Using computers to create full wiring maps of complex brains is enabling a new era of neuroscience. A recently released map of the complete male fruit fly brain and central nervous system provides a foundational resource for studying how the brain responds to stimuli and controls the body.
But reconstructing the entire brains of mammals, and certainly of humans, remains far out of reach. The fruit fly brain map, with 166,000 neurons, represents years of work by AI-enabled computers and human experts. A complete mouse brain is a thousand times larger, and a human brain is a thousand times larger than that.

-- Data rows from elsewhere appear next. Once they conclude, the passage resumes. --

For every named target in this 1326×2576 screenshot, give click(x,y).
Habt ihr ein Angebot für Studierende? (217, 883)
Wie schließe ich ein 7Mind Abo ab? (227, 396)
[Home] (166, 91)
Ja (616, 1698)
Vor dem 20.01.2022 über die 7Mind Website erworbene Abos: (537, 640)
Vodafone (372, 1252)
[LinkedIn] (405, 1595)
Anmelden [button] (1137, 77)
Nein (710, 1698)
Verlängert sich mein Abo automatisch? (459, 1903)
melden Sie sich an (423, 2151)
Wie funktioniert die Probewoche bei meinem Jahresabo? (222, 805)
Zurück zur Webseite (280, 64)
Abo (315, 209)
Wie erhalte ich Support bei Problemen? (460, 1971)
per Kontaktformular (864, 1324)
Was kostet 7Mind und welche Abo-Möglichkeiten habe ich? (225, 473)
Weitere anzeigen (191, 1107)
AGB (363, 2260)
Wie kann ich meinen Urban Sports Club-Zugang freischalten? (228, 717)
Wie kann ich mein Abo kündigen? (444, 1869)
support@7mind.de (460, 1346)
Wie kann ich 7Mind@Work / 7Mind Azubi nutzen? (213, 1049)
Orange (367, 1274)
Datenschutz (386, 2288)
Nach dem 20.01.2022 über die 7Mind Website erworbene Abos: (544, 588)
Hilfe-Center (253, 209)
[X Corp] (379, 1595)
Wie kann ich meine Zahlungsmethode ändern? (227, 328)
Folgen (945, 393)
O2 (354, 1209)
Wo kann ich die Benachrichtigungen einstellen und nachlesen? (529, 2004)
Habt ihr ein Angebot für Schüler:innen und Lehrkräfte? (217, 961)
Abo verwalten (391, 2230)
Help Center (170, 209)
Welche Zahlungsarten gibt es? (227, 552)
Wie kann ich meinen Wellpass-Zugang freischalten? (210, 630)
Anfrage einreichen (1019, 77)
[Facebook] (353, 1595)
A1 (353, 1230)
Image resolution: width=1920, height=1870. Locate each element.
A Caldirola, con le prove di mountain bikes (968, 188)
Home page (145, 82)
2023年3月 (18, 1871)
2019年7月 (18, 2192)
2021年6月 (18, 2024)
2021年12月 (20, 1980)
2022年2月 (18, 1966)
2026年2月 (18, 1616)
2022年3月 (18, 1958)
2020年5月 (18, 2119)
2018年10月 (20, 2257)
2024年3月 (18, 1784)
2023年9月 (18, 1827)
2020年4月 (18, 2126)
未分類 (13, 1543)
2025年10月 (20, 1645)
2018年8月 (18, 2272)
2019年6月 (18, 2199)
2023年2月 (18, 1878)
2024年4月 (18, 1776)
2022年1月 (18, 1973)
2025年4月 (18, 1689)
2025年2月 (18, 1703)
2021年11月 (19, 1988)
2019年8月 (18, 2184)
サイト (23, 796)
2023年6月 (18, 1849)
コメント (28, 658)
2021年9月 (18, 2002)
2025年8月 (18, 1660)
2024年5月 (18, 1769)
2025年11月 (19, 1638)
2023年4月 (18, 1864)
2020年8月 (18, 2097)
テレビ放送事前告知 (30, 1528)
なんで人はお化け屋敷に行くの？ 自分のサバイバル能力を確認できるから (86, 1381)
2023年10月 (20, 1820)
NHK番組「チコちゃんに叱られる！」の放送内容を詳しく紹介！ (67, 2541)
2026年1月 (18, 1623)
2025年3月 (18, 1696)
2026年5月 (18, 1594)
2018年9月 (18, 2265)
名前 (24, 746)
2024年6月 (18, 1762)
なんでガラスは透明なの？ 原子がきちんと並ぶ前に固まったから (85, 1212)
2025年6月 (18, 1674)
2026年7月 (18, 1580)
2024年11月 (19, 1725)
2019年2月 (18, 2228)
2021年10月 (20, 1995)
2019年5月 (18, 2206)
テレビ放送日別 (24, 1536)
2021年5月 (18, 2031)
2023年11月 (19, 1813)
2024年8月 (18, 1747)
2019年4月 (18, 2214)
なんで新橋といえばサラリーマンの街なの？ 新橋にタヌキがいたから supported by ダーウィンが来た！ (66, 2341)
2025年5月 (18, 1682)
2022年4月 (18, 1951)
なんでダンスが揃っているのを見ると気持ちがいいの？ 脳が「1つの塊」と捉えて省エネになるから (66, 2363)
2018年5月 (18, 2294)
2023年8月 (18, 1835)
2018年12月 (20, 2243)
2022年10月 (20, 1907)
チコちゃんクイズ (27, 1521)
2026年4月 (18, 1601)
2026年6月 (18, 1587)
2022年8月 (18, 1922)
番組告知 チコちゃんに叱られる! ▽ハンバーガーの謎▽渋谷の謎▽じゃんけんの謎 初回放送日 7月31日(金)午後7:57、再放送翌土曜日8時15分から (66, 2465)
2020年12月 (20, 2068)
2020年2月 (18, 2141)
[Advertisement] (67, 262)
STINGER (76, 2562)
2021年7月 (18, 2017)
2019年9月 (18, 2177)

Google Research is developing AI techniques to tackle larger brain mapping projects by speeding up the identification, classification, and visualization of neurons. With our partners, we’ve also mapped fragments of a zebra finch brain, a whole larval zebrafish brain, and a small fragment of the human brain, and we recently launched an effort to map a small section of mouse brain. Our new paper “MoGen: Detailed neuronal morphology generation via point cloud flow matching”, to be presented at ICLR 2026, uses synthetic neural shapes to improve AI reconstruction models.
Enhancing the training data with synthetic examples from the Neuronal Morphology Generation model, or MoGen, delivers a 4.4% reduction in reconstruction errors and suggests directions for further improvements. While a 4.4% error improvement might sound modest, at the large scale of a complete mouse brain, this translates to 157 person-years of manual proofreading saved.
This adds to the Google Research Connectomics team’s growing list of foundational tools to advance modern neuroscience, developed over more than a decade of collaborative brain science research.